Map to make the internet more efficient
Slow connection speeds, web pages failing to load and e-mails going astray are the perennial frustrations of internet users. There could be even greater headaches in the future unless better methods of managing network traffic are developed.
The EVERGROW project laid the foundations for solving such big challenges facing the internet and other networks, helping to ensure people can communicate and share knowledge not just today, but also in ten to 20 years from now.
Bigger networks, more problems
As the internet and other communications networks expand they also grow in complexity. Researchers agree that, at some point in the future, processes that are currently carried out manually – such as network management, provisioning and repair – will have to be automated if traffic is to continue to flow reliably.
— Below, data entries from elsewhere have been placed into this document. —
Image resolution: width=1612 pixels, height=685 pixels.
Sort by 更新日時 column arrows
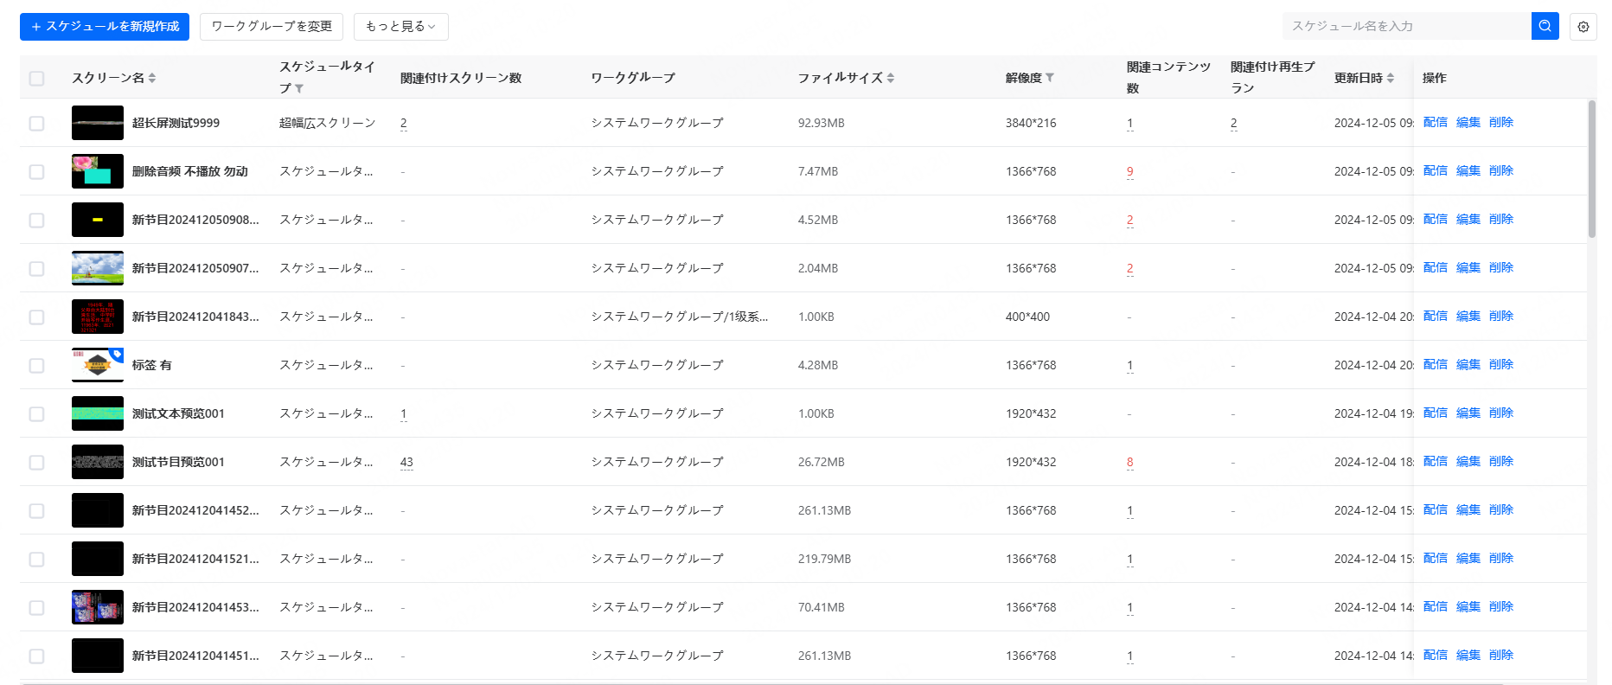(x=1391, y=78)
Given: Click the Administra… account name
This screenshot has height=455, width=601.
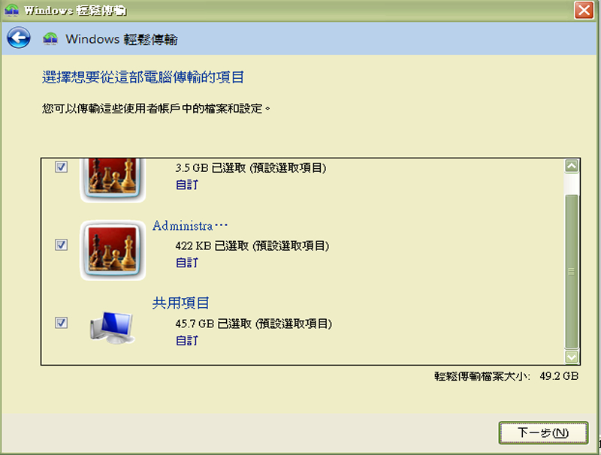Looking at the screenshot, I should 190,225.
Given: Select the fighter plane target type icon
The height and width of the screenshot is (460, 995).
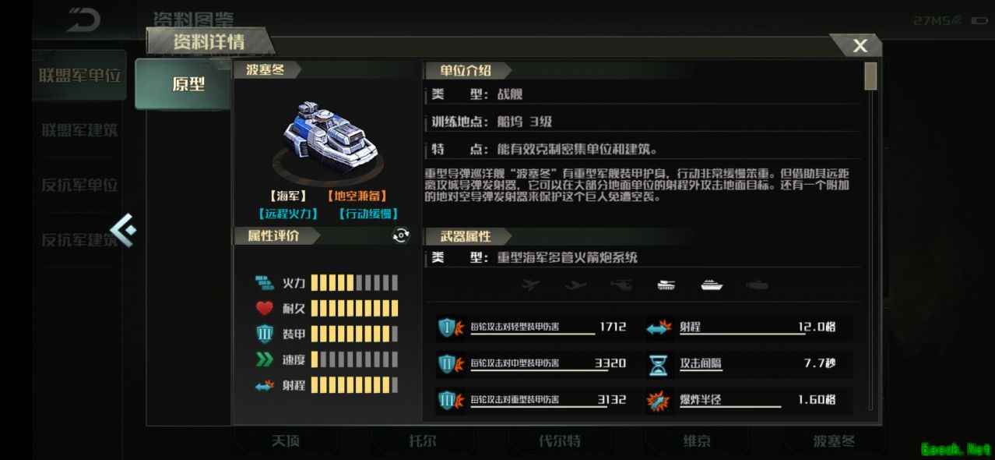Looking at the screenshot, I should (531, 285).
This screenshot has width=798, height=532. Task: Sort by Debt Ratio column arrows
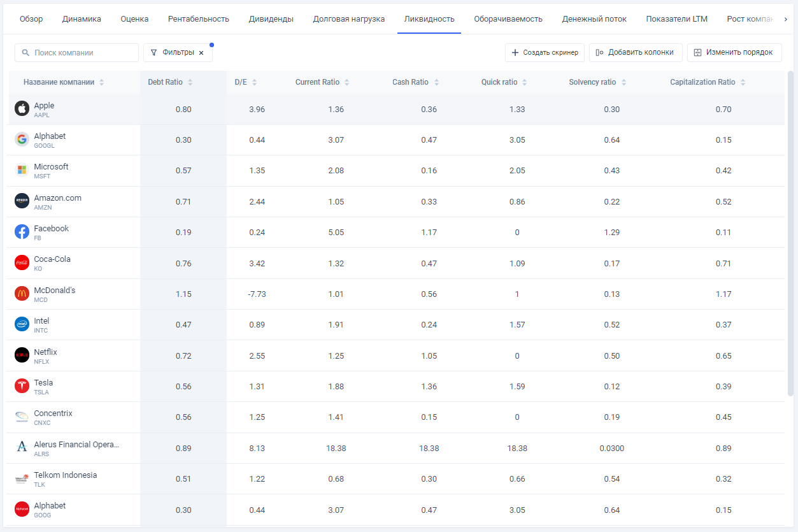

Better methods for directing network traffic to its destination will also be needed to handle the increased load as more and more people get online. The more widespread use of bandwidth-intensive services, such as streaming video and file-sharing, further compounds the problem.
The EVERGROW team developed a tool to create the essential resource for getting traffic between two connections on the internet as fast and smoothly as possible – a map.
Volunteers provide the data
Known as DIMES, the tool consists of a software program that thousands of volunteers in 108 countries are currently running on more than 17,000 computers. DIMES is similar in spirit to well-known SETI@Home project, created by the US National Aeronautics and Space Administration (NASA), in which citizens worldwide volunteer their computer downtime to help process radio scans from space in the hope these yield signs of extraterrestrial life.
However, instead of analysing the heavens, DIMES analyses the internet. The software agent runs unobtrusively in the background when the internet user is online. It takes measurements of their connection speed and monitors the path of traffic in their area, including connections between different nodes of the network, such as the servers of Internet Service Providers (ISPs).
Combined, the information creates a topographical map of the internet that researchers can use to identify better ways of routing and managing traffic. In return for their help, volunteers receive maps of how the internet looks from their home or office, while in the future they will receive personalised ‘internet weather reports’.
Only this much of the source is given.